What then shall we say to these things? If God is for us, who can be against us? He who did not spare his own Son but gave him up for us all, how will he not also with him graciously give us all things? Who shall bring any charge against God’s elect? It is God who justifies. Who is to condemn? Christ Jesus is the one who died—more than that, who was raised— who is at the right hand of God, who indeed is interceding for us. Who shall separate us from the love of Christ? Shall tribulation, or distress, or persecution, or famine, or nakedness, or danger, or sword? As it is written, “For your sake we are being killed all the day long; we are regarded as sheep to be slaughtered.” No, in all these things we are more than conquerors through him who loved us. For I am sure that neither death nor life, nor angels nor rulers, nor things present nor things to come, nor powers, nor height nor depth, nor anything else in all creation, will be able to separate us from the love of God in Christ Jesus our Lord. (Romans 8:31-39)

Nothing, not even death, can separate a Christian from God. Since our Savior did not cease to exist in the grave, the promise is that neither will we.

Point #4:

In Adventism reference is made to the poetical book of Ecclesiastes with the intent of ‘proving’ the dead do not exist. First, it should be pointed out that it is a poor practice to establish doctrine on any biblical topic by quoting an isolated passage from a poetical book of the Bible. However we will turn there and examine what it does say:

But he who is joined with all the living has hope, for a living dog is better than a dead lion. For the living know that they will die, but the dead know nothing, and they have no more reward, for the memory of them is forgotten. Their love and their hate and their envy have already perished, and forever they have no more share in all that is done under the sun. (Eccl. 9:4-6)

In this passage King Solomon is writing of the activities of the living and points out that when you die you no longer have knowledge of what the living are doing. From this there is nothing for us to learn about the dead other than they have no knowledge of the activities of the living. From this quotation we learn nothing concerning the possible consciousness of the dead or anything else about their existence in the place of the dead. Their ‘love and their hate and their envy’ are all part of what was ‘done under the sun’, things they have been removed from.

Notice carefully that it really was Samuel (1 Sam. 28:7-20) who was speaking from the grave when King Saul went to the Witch of Endor. Notice as you study this passage that while it was Samuel who spoke to King Saul he simply spoke as God informed him to speak. Samuel however was distressed that he had been bothered in his place of peaceful rest.

 

Summary

The Adventist belief in an essentially nonexistent condition of the dead is in conflict with the biblical teaching that once a person has experienced their spiritual birth they can never be separated from the conscious presence of their Savior Jesus Christ.

If you don’t understand this then there is a real danger that you haven’t experienced the eternal benefits of the pure simple gospel of Jesus Christ completed at Calvary.

 


Day Three, Monday, August 4: The New Life in Christ

Overview

The theme for today concerns being born again through ‘the work of the Holy Spirit’.

The lesson gives the impression, if we were not to compare what is said here against unchanged Adventist doctrine, that the Adventist church now teaches the pure biblical gospel message.

 

Observations

Point #1:

First and foremost, the salvation of a sinner is the completed work of our Savior Jesus Christ, 1 Cor. 15:1-23. The Holy Spirit who indwells and regenerates the human spirit is a gift that results from the work of our Savior, John 16:1-15.

---------------

**Requests:**
- a) In the commentary, which book of the Bible does Adventism cite to try to show that the dead do not exist?
- b) Retype the commentary word for word from "The Adventist belief" up to and including "completed at Calvary.".

---------------

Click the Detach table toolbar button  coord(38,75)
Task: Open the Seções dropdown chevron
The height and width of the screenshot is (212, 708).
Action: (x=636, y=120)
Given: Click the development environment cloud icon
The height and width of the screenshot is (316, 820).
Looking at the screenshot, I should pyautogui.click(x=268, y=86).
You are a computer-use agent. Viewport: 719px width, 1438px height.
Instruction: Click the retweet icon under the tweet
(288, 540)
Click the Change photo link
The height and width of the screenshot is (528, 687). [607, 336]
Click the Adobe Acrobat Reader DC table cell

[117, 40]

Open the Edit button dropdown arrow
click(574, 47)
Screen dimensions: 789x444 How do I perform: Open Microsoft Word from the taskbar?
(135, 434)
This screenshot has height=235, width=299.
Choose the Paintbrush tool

---------------

**Task results:**
- a) Ecclesiastes

- b)
The Adventist belief in an essentially nonexistent condition of the dead is in conflict with the biblical teaching that once a person has experienced their spiritual birth they can never be separated from the conscious presence of their Savior Jesus Christ.

If you don’t understand this then there is a real danger that you haven’t experienced the eternal benefits of the pure simple gospel of Jesus Christ completed at Calvary.